Who here recognises the smell of natural gas?

Well- in truth hardly anyone, but you do recognize the Mercaptain that is use to make it smell like it does.

Because Natural gas is usually colorless and odorless (unless it's really rich with other hydrocarbons that kind of make it smell like paint thinner), and undetectable without specific instruments.

That changed March 18, 1937 in a Texas school in New London when undetected gas exploded and killed 293 teachers and students.
It's now a Federal law that all natural gas be odorized with that distinctive skunk piss.

Here are some facts about natural gas that you may or may not know-
Remember the fire triangle you learned about in school? Add another leg to it and call it a pyramid.
Now you have oxygen, fuel, ignition and then gas concentration.
Natural gas will only burn (or explode) when the concentration is from 4.5- 14.5% gas-in-air.
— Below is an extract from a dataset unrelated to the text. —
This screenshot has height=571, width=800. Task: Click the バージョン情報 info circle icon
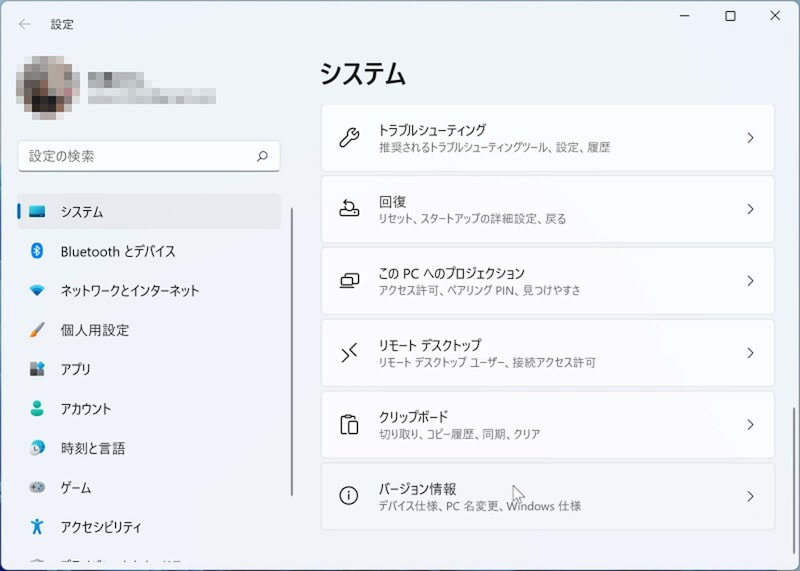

If it's above or below that, you can light matches all day long with nothing happening.

Of course if there is any air movement at all, you don't know *where* that pocket of flammability is which is why the authorities use excessive caution with a gas break.

An electric spark is right in that flammability sweet-spot. That is why, if you smell gas- you don't turn anything on or off.


AND Carbon Monoxide...that's even more flammable.

1 comment:

  1. I was working in a rail car repair facility, when the cleaning crew removed the dome on a mercaptan tank car. The reaction was to clear the office, look for the contractor (us) that broke the gas line and finally: sheepish grins with apologies.

    The incident reminded me of listening to a worker that had the job of placing the ethyl mercaptan in the "pots" on the transmission pipe. He couldn't eat in restaurants because the tiny amounts on his clothes would clear the room as soon as he entered.